▶ _GIVEN EXERCISE_:
Quote each of the records below verbatim, leaving out the pictures.

## Start EXERCISE DATA

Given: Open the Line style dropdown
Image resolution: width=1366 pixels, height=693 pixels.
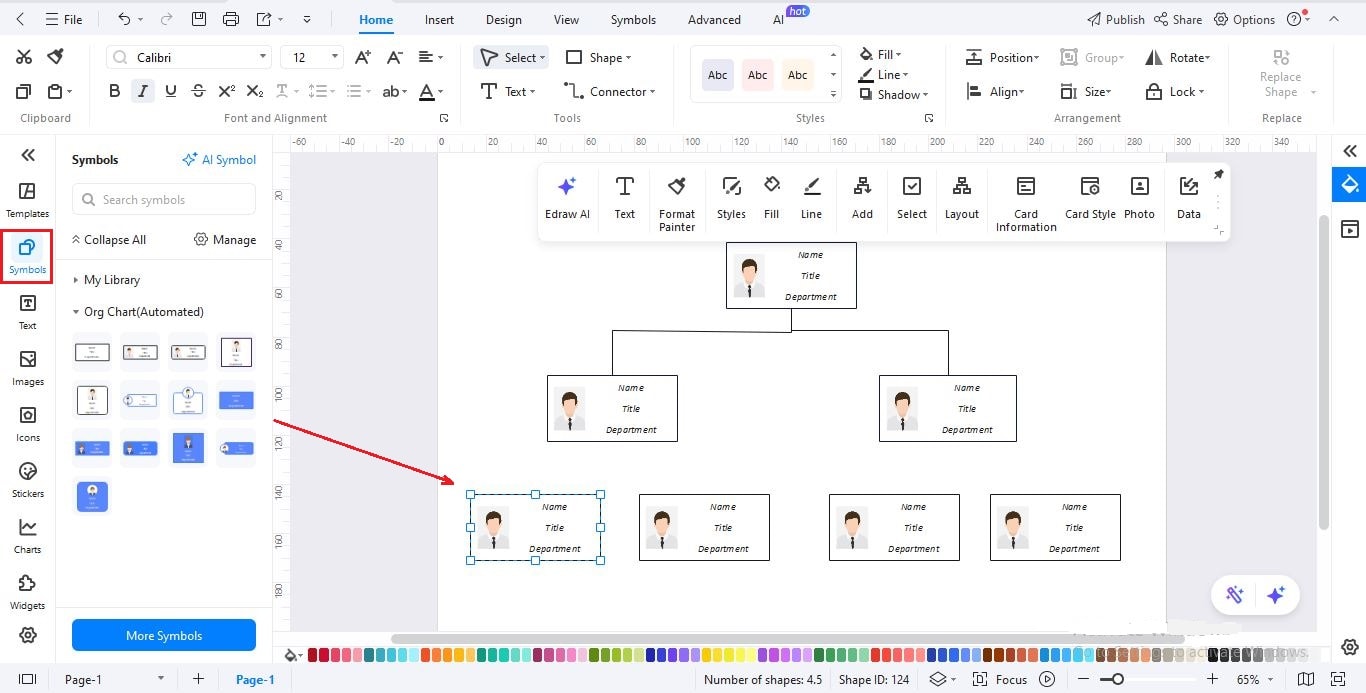Looking at the screenshot, I should (885, 75).
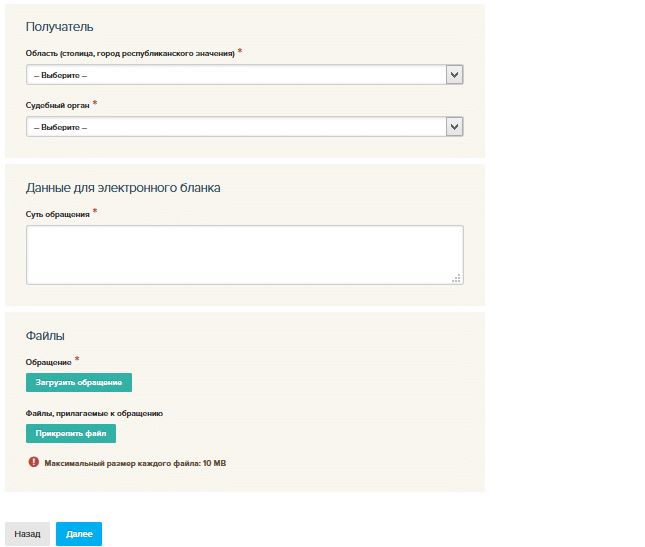
Task: Open the Область '– Выберите –' select field
Action: tap(236, 75)
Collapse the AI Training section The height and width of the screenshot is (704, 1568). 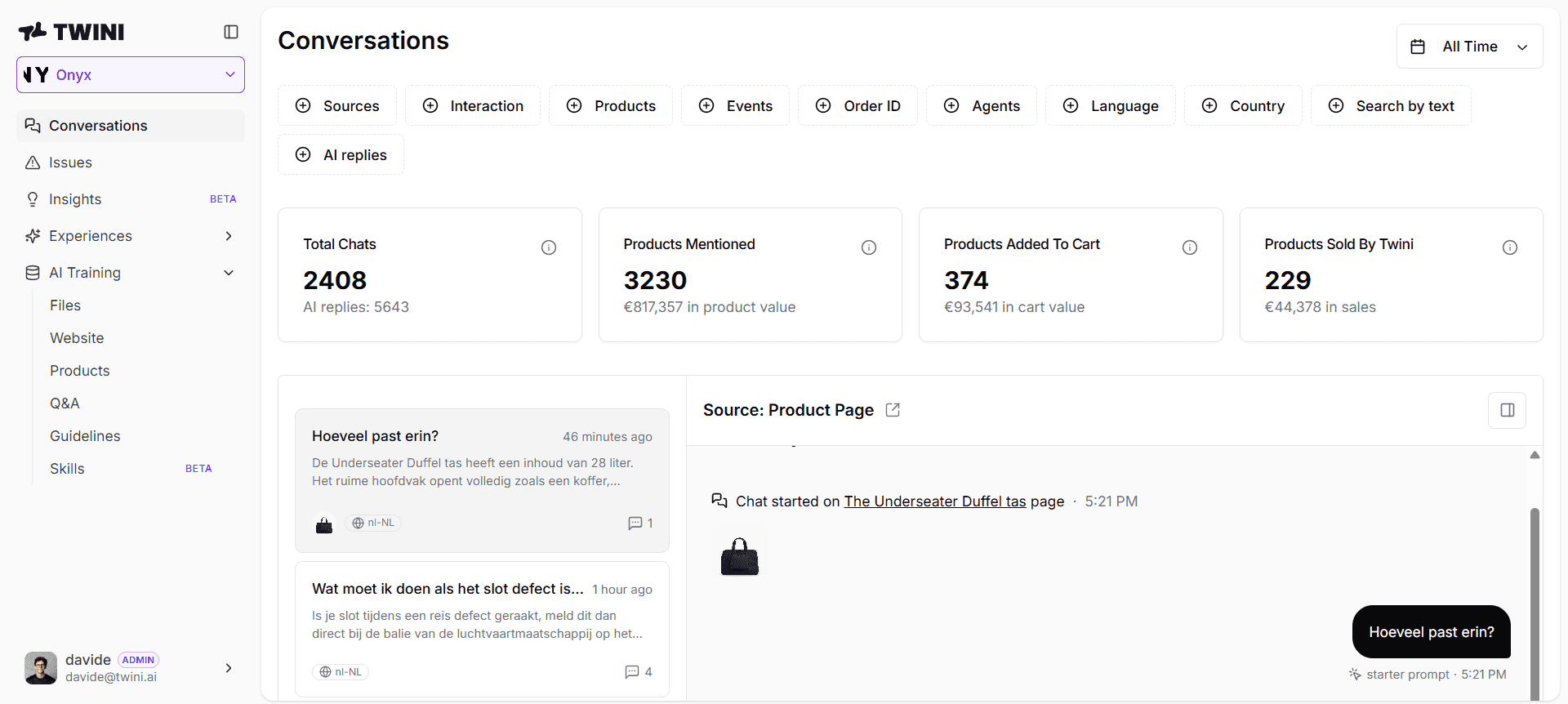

## End EXERCISE DATA

▶ _RESPONSE_:
Given: Open the Line style dropdown
Image resolution: width=1366 pixels, height=693 pixels.
Looking at the screenshot, I should (885, 75).
Task: Open the Область '– Выберите –' select field
Action: tap(236, 75)
Collapse the AI Training section The height and width of the screenshot is (704, 1568). 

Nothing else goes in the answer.